Oui, les deux livres sont différents. Grossman écrit «
Pour une juste cause » sous le feu des combats, à partir de 1943, il a en tête la fresque historique qu'il veut construire, «
Vie et destin est déjà en gestation à travers les premiers chapitres publiés, tout entiers dominés par la bataille de Stalingrad. La lecture du livre fait ressentir à quel point Grossman est alors entièrement habité par l'invasion du pays par les armées allemandes et par les déconvenues militaires de l'armée rouge en 1941. Il revient longuement sur la stupeur du pays alors, et s'attache ensuite à montrer comment il relève la tête et organise les conditions de la résistance, par les armes ,mais aussi par un effort énorme de production, les industries étant transportée à l'est. Grossman prend soin de montrer que la victoire se joue également loin des champs de bataille. La première partie du livre les présente, dans le recul inexorable de l'armée rouge jusqu'au Don, que les armées ennemies finissent par franchir,
la route est ouverte pour Stalingrad. La deuxième partie du livre est centrée sur la bataille de Stalingrad, de l'assaut des bombardiers contre la ville le 23 aout 42 à 16h aux premiers combats acharnés dans les rues et les bâtiments de la ville en septembre. Les chapitres consacrés aux combats pour le contrôle de la gare, sont emblématiques de ce que sera la suite de la bataille, les soldats russes se battent jusqu'au dernier sans rien céder des positions occupées. Grossman prend soin de montrer la volonté de chacun de s'engager ainsi, sans que l'ordre de Staline de ne plus reculer ne soit rappelé pour l'occasion.

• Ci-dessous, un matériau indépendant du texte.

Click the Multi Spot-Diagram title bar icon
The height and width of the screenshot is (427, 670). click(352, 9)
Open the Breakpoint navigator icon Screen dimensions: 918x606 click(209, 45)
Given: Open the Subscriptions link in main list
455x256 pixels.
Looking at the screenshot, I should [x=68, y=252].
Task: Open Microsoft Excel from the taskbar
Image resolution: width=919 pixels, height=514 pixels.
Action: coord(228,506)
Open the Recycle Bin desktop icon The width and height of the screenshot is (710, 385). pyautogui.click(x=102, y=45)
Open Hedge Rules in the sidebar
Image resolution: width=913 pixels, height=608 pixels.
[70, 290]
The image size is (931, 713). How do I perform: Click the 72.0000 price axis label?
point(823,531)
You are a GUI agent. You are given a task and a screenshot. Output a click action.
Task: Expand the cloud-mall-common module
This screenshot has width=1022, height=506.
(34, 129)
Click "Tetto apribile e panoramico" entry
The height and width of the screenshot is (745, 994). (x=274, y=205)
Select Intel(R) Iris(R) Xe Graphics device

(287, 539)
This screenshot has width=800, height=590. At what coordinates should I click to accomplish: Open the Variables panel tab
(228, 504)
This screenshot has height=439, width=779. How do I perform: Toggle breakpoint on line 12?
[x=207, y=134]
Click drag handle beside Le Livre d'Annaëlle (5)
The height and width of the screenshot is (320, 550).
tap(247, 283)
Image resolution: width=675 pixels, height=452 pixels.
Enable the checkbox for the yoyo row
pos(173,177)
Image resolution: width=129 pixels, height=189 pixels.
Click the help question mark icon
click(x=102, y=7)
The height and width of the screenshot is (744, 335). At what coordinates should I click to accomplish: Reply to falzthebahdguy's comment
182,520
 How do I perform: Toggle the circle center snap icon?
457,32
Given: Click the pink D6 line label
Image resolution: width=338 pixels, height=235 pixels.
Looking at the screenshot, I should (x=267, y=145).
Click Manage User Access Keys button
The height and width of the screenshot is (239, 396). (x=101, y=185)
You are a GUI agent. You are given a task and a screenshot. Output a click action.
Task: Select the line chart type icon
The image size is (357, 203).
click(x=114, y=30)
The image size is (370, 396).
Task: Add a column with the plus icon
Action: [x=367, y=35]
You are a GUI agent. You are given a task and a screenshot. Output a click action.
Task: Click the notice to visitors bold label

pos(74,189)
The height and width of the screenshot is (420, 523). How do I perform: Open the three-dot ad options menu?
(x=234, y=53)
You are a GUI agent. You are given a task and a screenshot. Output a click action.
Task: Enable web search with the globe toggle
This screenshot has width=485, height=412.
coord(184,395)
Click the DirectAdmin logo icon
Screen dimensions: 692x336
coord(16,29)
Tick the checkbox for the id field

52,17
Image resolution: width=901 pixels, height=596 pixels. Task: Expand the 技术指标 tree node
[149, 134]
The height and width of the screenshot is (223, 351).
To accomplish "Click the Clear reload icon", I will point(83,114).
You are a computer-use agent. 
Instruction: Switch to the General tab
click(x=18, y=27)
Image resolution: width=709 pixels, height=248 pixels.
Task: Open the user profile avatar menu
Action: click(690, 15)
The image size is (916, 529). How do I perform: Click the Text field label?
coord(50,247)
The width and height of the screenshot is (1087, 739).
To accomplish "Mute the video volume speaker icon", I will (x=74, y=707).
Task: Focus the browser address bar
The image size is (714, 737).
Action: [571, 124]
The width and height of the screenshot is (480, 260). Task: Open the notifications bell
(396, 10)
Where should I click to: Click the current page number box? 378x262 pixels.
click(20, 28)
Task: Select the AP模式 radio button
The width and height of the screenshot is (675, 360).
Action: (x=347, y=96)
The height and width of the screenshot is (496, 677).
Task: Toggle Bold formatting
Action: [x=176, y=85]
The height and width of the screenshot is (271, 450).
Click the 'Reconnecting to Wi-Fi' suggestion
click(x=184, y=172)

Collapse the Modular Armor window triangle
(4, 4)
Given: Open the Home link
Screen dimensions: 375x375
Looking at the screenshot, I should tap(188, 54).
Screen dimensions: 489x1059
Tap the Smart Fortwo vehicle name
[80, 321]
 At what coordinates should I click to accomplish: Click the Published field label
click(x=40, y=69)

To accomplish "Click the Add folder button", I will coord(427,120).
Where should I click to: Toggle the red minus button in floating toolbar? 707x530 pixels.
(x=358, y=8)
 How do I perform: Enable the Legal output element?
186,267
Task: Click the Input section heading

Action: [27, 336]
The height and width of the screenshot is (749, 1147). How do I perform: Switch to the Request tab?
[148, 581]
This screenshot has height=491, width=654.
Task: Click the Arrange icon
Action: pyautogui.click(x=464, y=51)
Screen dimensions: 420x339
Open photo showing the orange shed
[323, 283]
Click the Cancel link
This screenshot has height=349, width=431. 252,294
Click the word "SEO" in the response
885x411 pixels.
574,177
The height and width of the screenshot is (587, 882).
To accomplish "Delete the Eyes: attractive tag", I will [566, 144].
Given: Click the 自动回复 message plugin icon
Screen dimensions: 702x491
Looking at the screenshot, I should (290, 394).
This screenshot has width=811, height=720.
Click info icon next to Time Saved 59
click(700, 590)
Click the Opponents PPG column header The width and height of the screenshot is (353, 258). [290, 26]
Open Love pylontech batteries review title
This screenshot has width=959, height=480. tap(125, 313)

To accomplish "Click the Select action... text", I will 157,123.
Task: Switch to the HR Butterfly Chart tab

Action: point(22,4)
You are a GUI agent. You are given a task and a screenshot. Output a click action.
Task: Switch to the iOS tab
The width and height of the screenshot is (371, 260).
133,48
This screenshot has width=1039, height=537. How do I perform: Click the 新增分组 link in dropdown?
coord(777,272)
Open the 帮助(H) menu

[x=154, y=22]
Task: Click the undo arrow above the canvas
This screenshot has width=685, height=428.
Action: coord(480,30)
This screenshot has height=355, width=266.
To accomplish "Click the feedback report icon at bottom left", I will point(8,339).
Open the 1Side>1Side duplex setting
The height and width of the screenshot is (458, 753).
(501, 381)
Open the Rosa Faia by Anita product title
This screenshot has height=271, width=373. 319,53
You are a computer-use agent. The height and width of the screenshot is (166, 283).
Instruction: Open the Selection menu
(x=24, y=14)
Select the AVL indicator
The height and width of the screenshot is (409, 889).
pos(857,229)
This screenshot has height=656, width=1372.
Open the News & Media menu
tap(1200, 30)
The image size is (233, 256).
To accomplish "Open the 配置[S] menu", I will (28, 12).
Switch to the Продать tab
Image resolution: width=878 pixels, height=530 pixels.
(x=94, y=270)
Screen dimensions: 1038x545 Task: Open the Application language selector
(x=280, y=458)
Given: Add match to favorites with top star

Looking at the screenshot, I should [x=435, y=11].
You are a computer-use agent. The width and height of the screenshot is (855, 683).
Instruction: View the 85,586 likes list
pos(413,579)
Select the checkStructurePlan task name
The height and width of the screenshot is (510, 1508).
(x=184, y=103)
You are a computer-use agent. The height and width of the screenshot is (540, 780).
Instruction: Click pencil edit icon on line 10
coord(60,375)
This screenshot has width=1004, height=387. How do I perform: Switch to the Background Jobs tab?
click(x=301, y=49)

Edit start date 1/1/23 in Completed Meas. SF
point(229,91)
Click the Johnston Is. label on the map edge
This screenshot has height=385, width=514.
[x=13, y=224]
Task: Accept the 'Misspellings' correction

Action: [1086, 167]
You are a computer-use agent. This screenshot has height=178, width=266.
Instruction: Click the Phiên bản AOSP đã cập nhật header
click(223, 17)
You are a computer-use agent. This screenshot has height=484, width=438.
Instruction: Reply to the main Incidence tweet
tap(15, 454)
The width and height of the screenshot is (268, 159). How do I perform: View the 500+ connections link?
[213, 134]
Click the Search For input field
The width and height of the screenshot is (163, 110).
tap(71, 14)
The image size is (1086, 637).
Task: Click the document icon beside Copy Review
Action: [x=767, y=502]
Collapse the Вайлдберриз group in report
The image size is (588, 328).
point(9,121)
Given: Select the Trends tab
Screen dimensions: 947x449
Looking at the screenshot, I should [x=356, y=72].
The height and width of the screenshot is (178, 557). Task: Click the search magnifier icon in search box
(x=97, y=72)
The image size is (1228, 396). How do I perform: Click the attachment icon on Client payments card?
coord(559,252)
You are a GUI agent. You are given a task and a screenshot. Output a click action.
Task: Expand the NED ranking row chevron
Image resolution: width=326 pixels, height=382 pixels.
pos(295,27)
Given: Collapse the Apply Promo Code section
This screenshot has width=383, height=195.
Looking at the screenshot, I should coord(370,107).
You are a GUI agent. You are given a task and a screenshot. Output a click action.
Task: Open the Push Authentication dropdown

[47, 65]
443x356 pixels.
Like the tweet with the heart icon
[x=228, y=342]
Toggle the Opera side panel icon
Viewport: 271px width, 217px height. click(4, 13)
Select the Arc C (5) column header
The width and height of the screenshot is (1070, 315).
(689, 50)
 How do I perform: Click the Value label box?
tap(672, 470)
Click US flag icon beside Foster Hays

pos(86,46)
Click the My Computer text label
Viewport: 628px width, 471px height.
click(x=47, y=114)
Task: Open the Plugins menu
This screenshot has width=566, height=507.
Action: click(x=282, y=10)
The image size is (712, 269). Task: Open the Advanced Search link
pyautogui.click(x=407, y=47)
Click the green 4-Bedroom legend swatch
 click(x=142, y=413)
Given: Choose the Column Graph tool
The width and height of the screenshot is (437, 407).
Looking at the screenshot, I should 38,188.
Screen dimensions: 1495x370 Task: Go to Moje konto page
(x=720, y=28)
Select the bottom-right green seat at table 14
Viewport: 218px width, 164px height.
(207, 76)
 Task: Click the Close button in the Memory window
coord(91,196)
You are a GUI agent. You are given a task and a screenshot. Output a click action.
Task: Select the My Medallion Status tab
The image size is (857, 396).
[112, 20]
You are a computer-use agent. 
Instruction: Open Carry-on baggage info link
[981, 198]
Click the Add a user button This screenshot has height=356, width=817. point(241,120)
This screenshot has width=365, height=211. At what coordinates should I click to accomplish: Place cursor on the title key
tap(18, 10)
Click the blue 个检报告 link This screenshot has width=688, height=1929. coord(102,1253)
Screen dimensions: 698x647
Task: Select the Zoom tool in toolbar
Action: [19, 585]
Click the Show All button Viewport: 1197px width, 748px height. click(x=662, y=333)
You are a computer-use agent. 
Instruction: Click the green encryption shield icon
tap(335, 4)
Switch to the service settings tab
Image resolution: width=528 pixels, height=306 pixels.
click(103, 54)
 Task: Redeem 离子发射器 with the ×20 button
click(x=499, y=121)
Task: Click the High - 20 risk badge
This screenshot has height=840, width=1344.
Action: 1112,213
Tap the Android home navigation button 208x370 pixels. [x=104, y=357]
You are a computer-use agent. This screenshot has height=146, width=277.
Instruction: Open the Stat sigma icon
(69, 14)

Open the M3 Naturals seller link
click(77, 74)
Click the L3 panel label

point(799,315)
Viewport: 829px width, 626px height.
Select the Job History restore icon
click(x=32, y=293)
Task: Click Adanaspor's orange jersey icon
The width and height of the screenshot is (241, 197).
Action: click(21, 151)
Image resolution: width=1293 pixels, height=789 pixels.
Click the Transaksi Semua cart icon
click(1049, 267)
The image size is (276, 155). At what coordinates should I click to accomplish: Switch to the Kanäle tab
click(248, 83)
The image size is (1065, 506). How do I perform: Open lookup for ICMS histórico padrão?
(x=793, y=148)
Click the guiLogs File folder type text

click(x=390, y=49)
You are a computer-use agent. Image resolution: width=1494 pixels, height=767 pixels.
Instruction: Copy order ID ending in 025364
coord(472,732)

Dans les usines ou sur les champs de bataille, c'est bien le peuple russe qui paie le prix de la guerre.
Peuple magnifique, dans sa simplicité et son désir de vivre, magnifique dans cet élan vital qui le pousse à résister coûte que coûte. Grossman est un peintre de l'humain, si près de tout ce qui fait agir et penser ces hommes et ces femmes, que son popos a la force de l'universel et prend une actualité féroce en ces temps de guerre de la Russie contre l'Ukraine. La résistance des Ukrainiens est toute entière dans les pages de Grossman.Il est un écrivain messianique, dont la lucidité politique et idéologique s'est forgée progressivement, jusqu'à la pleine maturité de sa pensée, telle qu'elle s'exprime dans «
Vie et destin » et ensuite dans «
Tout passe ». Il est interessant d'en apercevoir les prémices dans «
Pour une juste cause ». Ses personnages plongés dans la guerre révèlent leur nature profonde. La confrontation entre le bien et le mal, qu'il développera dans «
Vie et destin » est déjà là, dans ce premier opus. Elle s'exprime à travers les figures évoquées. L'héroïsme y occupe une place importante ,les petites mesquineries, lâchetés au quotidien, sont présentes aussi, malgré la relecture de la censure qui a tenté de les gommer. Grossman condamne le conformisme des idées reçues qui préfère regarder la norme que s'intéresser aux individus. La cadette des Chapochnikov en montrera elle même l'exemple dans le jugement hâtif qu'elle porte sur Tokareva à l'orphelinat. Les plus belles figures brossées par Grossman sont celles des personnages secondaires qui ne font que traverser le récit et traduisent toutefois la force et la grandeur humaines au quotidien, ainsi l'ouvrier Vavilov qui regrette de n'avoir pas eu le temps de couper le bois avant de partir au front et figurera parmi les derniers tués dans les combats de la gare.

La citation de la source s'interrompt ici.